> **Your instructions**
Nothing in the data should be altered when it is repeated in full.

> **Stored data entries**
= = = = =
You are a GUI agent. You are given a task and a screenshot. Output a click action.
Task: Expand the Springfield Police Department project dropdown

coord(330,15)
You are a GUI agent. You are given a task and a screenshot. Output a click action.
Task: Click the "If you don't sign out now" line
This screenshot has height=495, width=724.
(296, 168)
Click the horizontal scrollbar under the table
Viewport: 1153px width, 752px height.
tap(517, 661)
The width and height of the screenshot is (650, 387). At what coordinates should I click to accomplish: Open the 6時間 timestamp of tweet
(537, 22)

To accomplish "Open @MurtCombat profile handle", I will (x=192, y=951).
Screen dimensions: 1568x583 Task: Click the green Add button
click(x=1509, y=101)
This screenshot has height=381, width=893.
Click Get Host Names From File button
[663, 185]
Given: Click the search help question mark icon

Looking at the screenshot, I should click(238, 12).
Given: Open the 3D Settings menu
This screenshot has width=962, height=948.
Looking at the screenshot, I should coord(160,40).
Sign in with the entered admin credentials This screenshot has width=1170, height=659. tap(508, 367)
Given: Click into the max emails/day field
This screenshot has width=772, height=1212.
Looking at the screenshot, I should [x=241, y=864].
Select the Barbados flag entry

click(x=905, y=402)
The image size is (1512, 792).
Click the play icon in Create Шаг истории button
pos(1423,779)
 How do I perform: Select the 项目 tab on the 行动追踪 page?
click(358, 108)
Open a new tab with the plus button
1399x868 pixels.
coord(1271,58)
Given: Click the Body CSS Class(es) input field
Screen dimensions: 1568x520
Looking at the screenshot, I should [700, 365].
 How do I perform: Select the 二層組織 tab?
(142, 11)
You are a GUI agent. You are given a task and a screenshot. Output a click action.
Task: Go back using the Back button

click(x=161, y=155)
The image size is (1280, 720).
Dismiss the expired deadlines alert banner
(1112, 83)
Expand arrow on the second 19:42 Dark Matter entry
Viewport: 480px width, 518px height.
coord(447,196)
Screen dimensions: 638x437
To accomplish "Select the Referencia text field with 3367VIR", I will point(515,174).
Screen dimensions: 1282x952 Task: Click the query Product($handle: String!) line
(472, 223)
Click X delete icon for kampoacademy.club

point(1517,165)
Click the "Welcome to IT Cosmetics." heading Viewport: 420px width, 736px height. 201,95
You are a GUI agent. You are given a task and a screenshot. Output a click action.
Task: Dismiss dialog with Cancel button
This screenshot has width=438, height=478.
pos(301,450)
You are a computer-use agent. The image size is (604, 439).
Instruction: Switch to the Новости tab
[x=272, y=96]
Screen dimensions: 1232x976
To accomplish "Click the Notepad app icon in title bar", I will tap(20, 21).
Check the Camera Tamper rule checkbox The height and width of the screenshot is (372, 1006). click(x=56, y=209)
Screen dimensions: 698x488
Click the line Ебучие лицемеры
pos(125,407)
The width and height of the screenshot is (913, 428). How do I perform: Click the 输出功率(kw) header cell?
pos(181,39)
= = = = =
> **Completed exercise**
You are a GUI agent. You are given a task and a screenshot. Output a click action.
Task: Expand the Springfield Police Department project dropdown

coord(330,15)
You are a GUI agent. You are given a task and a screenshot. Output a click action.
Task: Click the "If you don't sign out now" line
This screenshot has height=495, width=724.
(296, 168)
Click the horizontal scrollbar under the table
Viewport: 1153px width, 752px height.
tap(517, 661)
The width and height of the screenshot is (650, 387). At what coordinates should I click to accomplish: Open the 6時間 timestamp of tweet
(537, 22)

To accomplish "Open @MurtCombat profile handle", I will (x=192, y=951).
Screen dimensions: 1568x583 Task: Click the green Add button
click(x=1509, y=101)
This screenshot has height=381, width=893.
Click Get Host Names From File button
[663, 185]
Given: Click the search help question mark icon

Looking at the screenshot, I should click(238, 12).
Given: Open the 3D Settings menu
This screenshot has width=962, height=948.
Looking at the screenshot, I should coord(160,40).
Sign in with the entered admin credentials This screenshot has width=1170, height=659. tap(508, 367)
Given: Click into the max emails/day field
This screenshot has width=772, height=1212.
Looking at the screenshot, I should [x=241, y=864].
Select the Barbados flag entry

click(x=905, y=402)
The image size is (1512, 792).
Click the play icon in Create Шаг истории button
pos(1423,779)
 How do I perform: Select the 项目 tab on the 行动追踪 page?
click(358, 108)
Open a new tab with the plus button
1399x868 pixels.
coord(1271,58)
Given: Click the Body CSS Class(es) input field
Screen dimensions: 1568x520
Looking at the screenshot, I should [700, 365].
 How do I perform: Select the 二層組織 tab?
(142, 11)
You are a GUI agent. You are given a task and a screenshot. Output a click action.
Task: Go back using the Back button

click(x=161, y=155)
The image size is (1280, 720).
Dismiss the expired deadlines alert banner
(1112, 83)
Expand arrow on the second 19:42 Dark Matter entry
Viewport: 480px width, 518px height.
coord(447,196)
Screen dimensions: 638x437
To accomplish "Select the Referencia text field with 3367VIR", I will point(515,174).
Screen dimensions: 1282x952 Task: Click the query Product($handle: String!) line
(472, 223)
Click X delete icon for kampoacademy.club

point(1517,165)
Click the "Welcome to IT Cosmetics." heading Viewport: 420px width, 736px height. 201,95
You are a GUI agent. You are given a task and a screenshot. Output a click action.
Task: Dismiss dialog with Cancel button
This screenshot has width=438, height=478.
pos(301,450)
You are a computer-use agent. The image size is (604, 439).
Instruction: Switch to the Новости tab
[x=272, y=96]
Screen dimensions: 1232x976
To accomplish "Click the Notepad app icon in title bar", I will tap(20, 21).
Check the Camera Tamper rule checkbox The height and width of the screenshot is (372, 1006). click(x=56, y=209)
Screen dimensions: 698x488
Click the line Ебучие лицемеры
pos(125,407)
The width and height of the screenshot is (913, 428). How do I perform: Click the 输出功率(kw) header cell?
pos(181,39)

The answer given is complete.